On January 2, 1944, Cynthia’s father Phil Goff, who saw the letter (most likely by Cynthia showing it to him as some accounts suggest) and two of his friends arrived at Willie’s home and the three men dragged the boy from his mother’s arms. They also kidnapped his father. They drove to the Suwannee River and bound Willie James by his feet and hands and made him stand at the edge of the river where, according to his father’s testimony, he was told he could either jump into the river or be shot. The boy jumped in and drowned.

The Suwannee County sheriff ordered Ansel Brown, the local black undertaker, to retrieve the boy’s body from the river and bury it immediately. To cover up the incident, Phil and his friends forced Willie’s father to sign a document alleging that Willie jumped into the river on his own accord. According to their written statement which was included in the Lanier Report, the three men admitted taking the boy from his home and tying him up on the way to the river but they said he fell in accidentally. This conflicts with the first story that the boy jumped into the river. Either the boy jumped into the river on his own or he slipped accidentally. It was obvious the men were not telling the truth but there was never an arrest.

After signing the document, Willie’s father (also named James) packed up his family and moved to Orlando. No death certificate was ordered for his only son and the grave was unmarked for 60 years.

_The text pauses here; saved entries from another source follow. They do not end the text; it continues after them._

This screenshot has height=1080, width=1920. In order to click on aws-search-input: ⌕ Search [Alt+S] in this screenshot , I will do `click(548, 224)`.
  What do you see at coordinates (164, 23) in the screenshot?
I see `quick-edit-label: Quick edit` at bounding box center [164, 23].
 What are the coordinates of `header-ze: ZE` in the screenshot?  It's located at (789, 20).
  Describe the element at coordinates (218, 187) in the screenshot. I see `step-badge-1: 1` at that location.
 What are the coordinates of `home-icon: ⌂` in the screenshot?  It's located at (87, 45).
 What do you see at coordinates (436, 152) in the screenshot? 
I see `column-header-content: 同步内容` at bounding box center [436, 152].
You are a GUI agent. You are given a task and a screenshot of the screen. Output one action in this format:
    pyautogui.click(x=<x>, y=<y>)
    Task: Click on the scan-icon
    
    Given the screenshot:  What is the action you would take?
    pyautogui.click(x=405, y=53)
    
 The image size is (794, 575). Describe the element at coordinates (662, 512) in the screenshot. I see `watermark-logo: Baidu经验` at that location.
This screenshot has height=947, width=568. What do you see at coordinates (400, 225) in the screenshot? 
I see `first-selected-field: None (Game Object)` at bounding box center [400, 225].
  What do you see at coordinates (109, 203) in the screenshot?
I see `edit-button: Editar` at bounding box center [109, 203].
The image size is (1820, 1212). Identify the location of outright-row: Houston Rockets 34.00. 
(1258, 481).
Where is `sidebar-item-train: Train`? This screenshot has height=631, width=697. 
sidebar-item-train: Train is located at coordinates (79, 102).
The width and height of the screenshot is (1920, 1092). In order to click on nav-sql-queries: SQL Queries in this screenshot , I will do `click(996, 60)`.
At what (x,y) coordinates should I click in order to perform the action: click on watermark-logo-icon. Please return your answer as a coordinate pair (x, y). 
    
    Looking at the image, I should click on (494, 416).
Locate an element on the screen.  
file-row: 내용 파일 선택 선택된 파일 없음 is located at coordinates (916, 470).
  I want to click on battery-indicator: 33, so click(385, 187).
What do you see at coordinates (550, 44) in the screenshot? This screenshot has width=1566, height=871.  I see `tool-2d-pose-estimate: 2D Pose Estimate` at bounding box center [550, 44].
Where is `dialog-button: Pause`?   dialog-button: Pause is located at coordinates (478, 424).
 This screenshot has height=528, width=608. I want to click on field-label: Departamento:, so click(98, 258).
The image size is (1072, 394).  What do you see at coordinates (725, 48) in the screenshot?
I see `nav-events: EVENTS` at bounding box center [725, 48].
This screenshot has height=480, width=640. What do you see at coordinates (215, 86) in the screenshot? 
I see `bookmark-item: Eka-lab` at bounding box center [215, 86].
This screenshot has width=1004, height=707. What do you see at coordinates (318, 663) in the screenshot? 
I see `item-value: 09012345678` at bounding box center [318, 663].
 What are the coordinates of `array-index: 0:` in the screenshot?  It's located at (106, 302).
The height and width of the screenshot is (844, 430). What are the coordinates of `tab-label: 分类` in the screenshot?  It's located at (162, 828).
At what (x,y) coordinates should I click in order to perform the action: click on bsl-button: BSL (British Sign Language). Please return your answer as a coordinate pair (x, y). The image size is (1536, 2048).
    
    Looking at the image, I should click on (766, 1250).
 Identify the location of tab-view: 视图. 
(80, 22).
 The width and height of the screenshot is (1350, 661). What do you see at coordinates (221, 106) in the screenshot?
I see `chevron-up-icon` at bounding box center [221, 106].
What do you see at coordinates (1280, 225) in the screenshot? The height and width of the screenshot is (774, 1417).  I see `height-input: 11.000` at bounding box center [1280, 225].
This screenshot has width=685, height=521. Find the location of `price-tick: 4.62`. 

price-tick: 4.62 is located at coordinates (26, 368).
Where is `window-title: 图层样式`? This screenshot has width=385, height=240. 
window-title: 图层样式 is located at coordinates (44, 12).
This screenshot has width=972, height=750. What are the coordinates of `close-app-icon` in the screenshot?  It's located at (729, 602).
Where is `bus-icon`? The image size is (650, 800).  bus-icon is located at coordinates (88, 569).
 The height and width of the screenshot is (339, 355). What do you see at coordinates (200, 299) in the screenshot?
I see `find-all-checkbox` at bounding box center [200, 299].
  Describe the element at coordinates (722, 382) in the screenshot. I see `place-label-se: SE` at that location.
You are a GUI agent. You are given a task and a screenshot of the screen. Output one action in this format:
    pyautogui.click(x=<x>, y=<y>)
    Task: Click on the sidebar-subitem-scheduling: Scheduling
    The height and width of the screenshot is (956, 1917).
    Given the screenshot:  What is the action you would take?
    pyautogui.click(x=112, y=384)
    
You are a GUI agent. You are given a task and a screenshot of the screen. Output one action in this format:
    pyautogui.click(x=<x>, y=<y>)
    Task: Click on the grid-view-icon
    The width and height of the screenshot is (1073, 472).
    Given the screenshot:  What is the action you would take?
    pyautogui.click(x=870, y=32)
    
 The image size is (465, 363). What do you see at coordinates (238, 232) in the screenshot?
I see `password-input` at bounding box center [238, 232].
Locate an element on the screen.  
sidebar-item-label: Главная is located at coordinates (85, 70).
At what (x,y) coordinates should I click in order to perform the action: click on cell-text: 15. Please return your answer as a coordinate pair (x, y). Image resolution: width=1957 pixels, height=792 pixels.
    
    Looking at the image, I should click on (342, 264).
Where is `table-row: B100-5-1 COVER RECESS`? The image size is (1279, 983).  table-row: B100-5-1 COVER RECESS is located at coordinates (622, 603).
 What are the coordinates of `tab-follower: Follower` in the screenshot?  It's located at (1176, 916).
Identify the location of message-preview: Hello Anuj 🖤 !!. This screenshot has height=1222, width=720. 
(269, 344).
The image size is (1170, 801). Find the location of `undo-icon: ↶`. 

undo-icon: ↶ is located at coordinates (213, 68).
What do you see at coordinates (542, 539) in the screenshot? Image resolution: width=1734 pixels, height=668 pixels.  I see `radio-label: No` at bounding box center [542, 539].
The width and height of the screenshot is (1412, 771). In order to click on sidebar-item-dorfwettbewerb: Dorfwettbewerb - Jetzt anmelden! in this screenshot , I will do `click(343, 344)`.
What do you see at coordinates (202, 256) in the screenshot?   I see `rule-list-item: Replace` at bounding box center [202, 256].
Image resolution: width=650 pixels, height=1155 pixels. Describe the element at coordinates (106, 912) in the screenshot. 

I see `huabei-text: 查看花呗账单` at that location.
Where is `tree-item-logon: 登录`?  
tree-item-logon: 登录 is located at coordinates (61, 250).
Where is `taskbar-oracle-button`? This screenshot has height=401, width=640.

Thurgood Marshall demanded a full investigation and after hearing about Willie’s case, it was picked up by Harry T Moore of the NAACP who had gone to school with Lula Howard, Willie’s mother. Moore received documented proof from Willie’s parents explaining what really happened. They stated that Willie’s father had been threatened and forced to sign the document. However, a grand jury did not indict Goff and his friends and prosecution were never achieved.

Moore continued fighting for the case and in 1947 wanted to reopen it but Thurgood Marshall was unwilling to dedicate any more NAACP funding.

I found that Howard’s story mirrors that of Emmett Till’s in chilling ways. Though Emmett’s death was far more brutal, Willie is one of those unfamiliar faces we do not hear much about. Like Claudette Colvin and Rosa Parks, Emmett Till and Willie Howard are on the same side of History.

  • Willie James Howard was born in July (7/13)
  • Emmett Louis Till was born in July (7/25)
  • Willie was 15 years old when he died
  • Emmett was 14 years old when he died
  • Willie wrote a letter to a white girl
  • Emmett whistled at a white girl (allegedly)
  • Willie was taken from his home
  • Emmett was taken from his home
  • Willie died in the Suwannee River
  • Emmett ’s brutally beaten body was found weighed down by a cotton gin in the Tallahatchie River
  • Willie died in 1944
  • Emmett was only 3 years old when Willie was murdered. He would be killed exactly 10 years later in 1955.
  • Both boys murderers were acquitted

The similarities here are chilling so when you remember Emmett  Louis Till this August, remember Willie James Howard too.